Carrie-Anne Moss and Keanu Reeves in The Matrix 4
(Image credit: Warner Bros.)

The Matrix Resurrections has arrived in cinemas and on HBO Max – and everyone has questions. Many, many questions. The original Matrix movie was a mind-boggler, and the sequels confused things further. Now, the fourth installment adds more layers to the already puzzling series. And if you’re looking for a little helping hand understanding what you just watched, then you’ve come to the right place.

Our guide to The Matrix Resurrections ending attempts to answer a few of your questions. There’s a whole lot to get through, and just like with our other ending guides, we’re going into major spoiler territory. We’re deep-diving into everything that happened in the Matrix 4, starting with a brief plot overview so that we’re all on the same page, and then going into the questions that you want answering.

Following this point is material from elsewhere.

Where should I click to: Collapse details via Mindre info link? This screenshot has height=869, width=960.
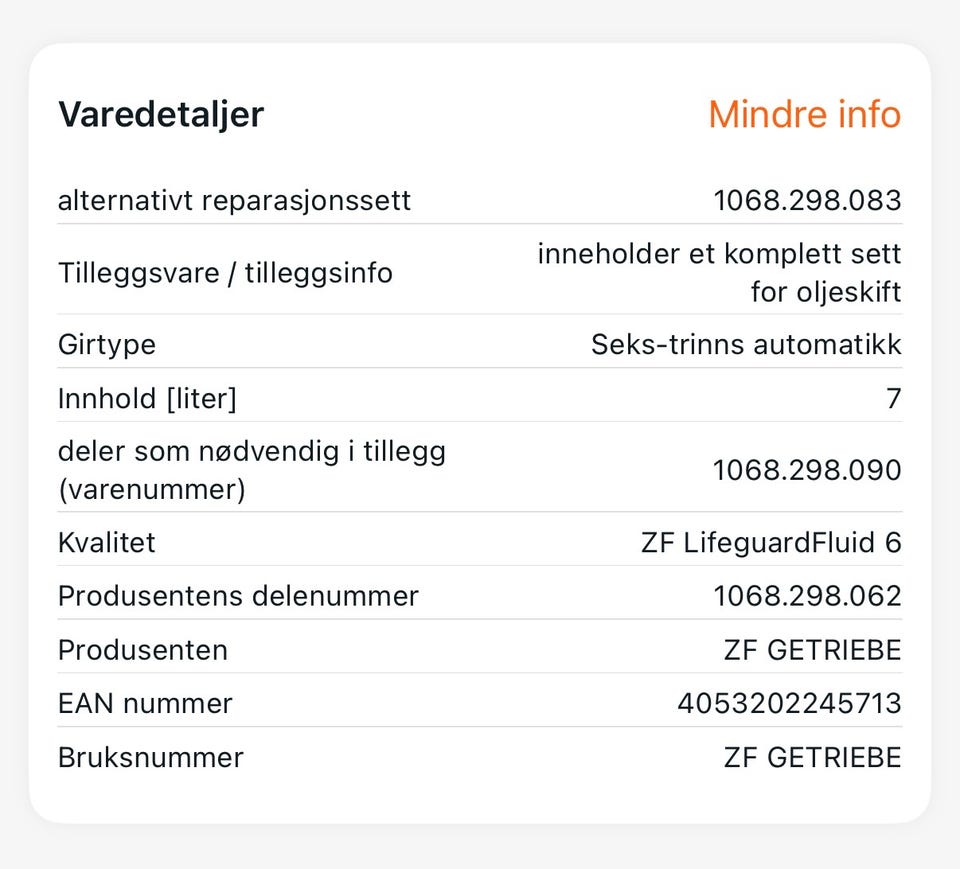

The Matrix Resurrections ending explained *spoilers*

The Matrix Resurrections starts with a recreation of the very first scene from The Matrix, with Trinity sitting at a desk and a group of agents coming to attain her. However, the main agent is not Hugo Weaving’s Agent Smith – but Yahya Abdul Mateen II’s Morpheus. Jessica Henwick’s Bugs watches as the fight unfolds and manages to break out the new Morpheus.

Meanwhile, Keanu Reeve’s Thomas Anderson is… back in The Matrix. However, rather than being a flying kung-fu fighter, Anderson’s a creative who has made three world-renowned games that are recreations of Anderson’s fragmented memories of the events of the original Matrix movies. He believes – due to a manipulating psychiatrist played by Neil Patrick Harris – that he’s having creative visions and that they are not reality. Anderson also has black-out periods, including one moment when he tried to jump off a building.

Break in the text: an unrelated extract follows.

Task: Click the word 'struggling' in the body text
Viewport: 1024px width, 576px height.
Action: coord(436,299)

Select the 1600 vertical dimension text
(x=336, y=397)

Anderson’s business partner at the studio, named Deus Machina, is Jonathan Groff’s Smith. They are asked by their owners Warner Bros. to make a fourth Matrix game. Cue meta-commentary montage. Anderson has also formed a crush on a woman named Tiffany, played by Carrie-Anne Moss, who’s married to a man named Chad. They have children. Tiffany seems to be the basis of the character Trinity in Anderson’s Matrix game.

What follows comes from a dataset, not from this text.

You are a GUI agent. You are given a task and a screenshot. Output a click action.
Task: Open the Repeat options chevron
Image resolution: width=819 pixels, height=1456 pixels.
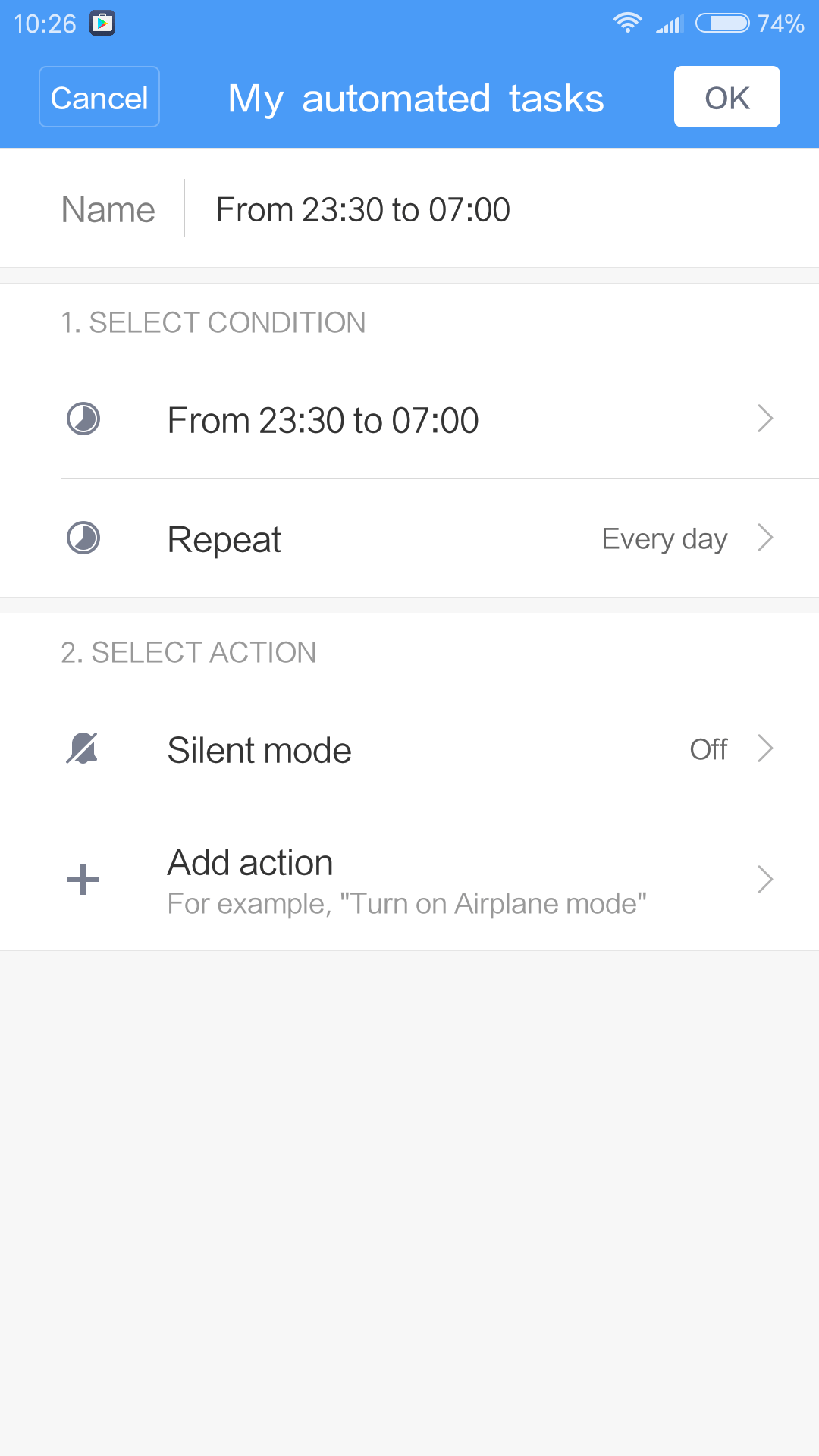click(765, 538)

After a period of trying to develop a sequel to The Matrix, a fire alarm goes off in Anderson’s building. Morpheus breaks in and tries to convince Anderson to take the red pill, but Anderson rejects the call. "I coded you, you can't be real," he says to Morpheus. Then, Smith takes a turn for the worse and starts shooting at Anderson – who gets shot, but wakes up at his psychiatrist’s house.

Anderson falls into despair and tries to jump off a building again. Luckily, Bugs shows up and reaches out to Anderson, and convinces him to follow her. They walk through a door and onto a train in Tokyo. Morpheus is there and he once again asks Anderson to take the red pill. He does – but only after Harris’ character discovers where they are. The train’s passengers go into the zombie-like “Swarm” mode and attack. Anderson and the team head into a bathroom and then jump into a mirror as their exit point – they’ve moved on from phone booths.

Boom: Neo wakes up in a womb-like pod in the real world. Machines take Neo to Bugs’ ship, where she informs Neo that he’s been missing for 60 years. Morpheus can exist in the real world as a nano-magnetic robot – he’s a computer-made program, not a real person. There are also other robots aboard the ship, including the ones who helped save Neo from the clutches of the other machines. Certain robots, it turns out, work in harmony with humans. 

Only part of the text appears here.